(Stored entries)
........

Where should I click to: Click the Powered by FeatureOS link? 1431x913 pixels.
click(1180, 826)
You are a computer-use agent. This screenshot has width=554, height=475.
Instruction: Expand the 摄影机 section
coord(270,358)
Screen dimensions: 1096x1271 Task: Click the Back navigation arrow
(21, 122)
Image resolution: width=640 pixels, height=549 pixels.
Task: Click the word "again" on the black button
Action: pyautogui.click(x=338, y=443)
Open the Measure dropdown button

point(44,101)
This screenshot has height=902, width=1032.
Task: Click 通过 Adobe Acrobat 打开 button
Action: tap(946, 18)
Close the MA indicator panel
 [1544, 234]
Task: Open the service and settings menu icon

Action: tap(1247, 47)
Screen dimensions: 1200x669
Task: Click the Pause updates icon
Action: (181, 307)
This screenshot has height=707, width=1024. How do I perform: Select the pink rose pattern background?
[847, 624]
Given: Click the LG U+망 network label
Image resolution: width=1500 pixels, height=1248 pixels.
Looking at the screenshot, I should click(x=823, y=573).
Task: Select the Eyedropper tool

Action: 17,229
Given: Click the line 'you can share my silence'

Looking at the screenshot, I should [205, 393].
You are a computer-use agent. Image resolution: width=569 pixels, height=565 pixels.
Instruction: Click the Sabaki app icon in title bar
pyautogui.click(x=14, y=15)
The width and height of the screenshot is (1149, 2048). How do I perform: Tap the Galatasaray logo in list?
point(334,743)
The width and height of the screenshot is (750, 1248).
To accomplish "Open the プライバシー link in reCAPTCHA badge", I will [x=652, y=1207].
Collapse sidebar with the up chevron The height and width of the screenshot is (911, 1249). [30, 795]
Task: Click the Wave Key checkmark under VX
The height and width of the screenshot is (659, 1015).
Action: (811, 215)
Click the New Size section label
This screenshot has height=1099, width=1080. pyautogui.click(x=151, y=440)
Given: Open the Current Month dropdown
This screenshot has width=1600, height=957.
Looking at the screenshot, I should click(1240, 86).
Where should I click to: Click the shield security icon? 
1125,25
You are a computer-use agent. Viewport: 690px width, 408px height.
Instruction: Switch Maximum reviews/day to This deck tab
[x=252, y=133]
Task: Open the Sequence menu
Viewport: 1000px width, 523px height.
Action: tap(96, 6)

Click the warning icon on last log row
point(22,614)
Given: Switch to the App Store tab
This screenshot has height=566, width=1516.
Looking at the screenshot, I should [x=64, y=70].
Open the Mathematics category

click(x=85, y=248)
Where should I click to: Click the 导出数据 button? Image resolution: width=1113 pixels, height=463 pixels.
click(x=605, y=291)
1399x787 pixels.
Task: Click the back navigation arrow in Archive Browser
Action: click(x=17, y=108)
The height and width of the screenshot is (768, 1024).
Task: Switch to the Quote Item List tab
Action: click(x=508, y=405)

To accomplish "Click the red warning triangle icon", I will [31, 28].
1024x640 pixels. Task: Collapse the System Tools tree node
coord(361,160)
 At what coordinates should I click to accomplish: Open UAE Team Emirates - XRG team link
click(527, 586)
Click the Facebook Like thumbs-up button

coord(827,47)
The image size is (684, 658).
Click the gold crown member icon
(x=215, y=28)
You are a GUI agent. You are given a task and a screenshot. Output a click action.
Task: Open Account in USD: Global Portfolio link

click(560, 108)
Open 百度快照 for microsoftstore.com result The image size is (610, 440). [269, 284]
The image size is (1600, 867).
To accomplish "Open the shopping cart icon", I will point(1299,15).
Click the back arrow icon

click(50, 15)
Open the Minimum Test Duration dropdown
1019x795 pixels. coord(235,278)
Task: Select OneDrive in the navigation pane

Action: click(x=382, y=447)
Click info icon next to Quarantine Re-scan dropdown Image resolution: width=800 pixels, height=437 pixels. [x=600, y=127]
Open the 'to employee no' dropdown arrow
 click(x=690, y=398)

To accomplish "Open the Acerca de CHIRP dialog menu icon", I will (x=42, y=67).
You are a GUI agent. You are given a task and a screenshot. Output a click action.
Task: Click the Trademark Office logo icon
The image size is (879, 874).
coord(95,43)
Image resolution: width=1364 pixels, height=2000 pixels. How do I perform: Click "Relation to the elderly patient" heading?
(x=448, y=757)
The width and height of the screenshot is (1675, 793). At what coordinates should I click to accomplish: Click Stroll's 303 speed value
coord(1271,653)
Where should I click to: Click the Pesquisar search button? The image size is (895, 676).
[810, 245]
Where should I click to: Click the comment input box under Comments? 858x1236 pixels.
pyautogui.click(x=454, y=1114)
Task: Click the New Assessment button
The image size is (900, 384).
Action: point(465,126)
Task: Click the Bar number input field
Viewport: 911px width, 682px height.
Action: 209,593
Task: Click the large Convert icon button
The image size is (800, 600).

........

- **TASK DIRECTIONS**: Which lines of the records above contain the word "computer"? Copy each of them.

- **WRITTEN ANSWER**:
You are a computer-use agent. This screenshot has width=554, height=475.
You are a computer-use agent. Image resolution: width=569 pixels, height=565 pixels.
You are a computer-use agent. Viewport: 690px width, 408px height.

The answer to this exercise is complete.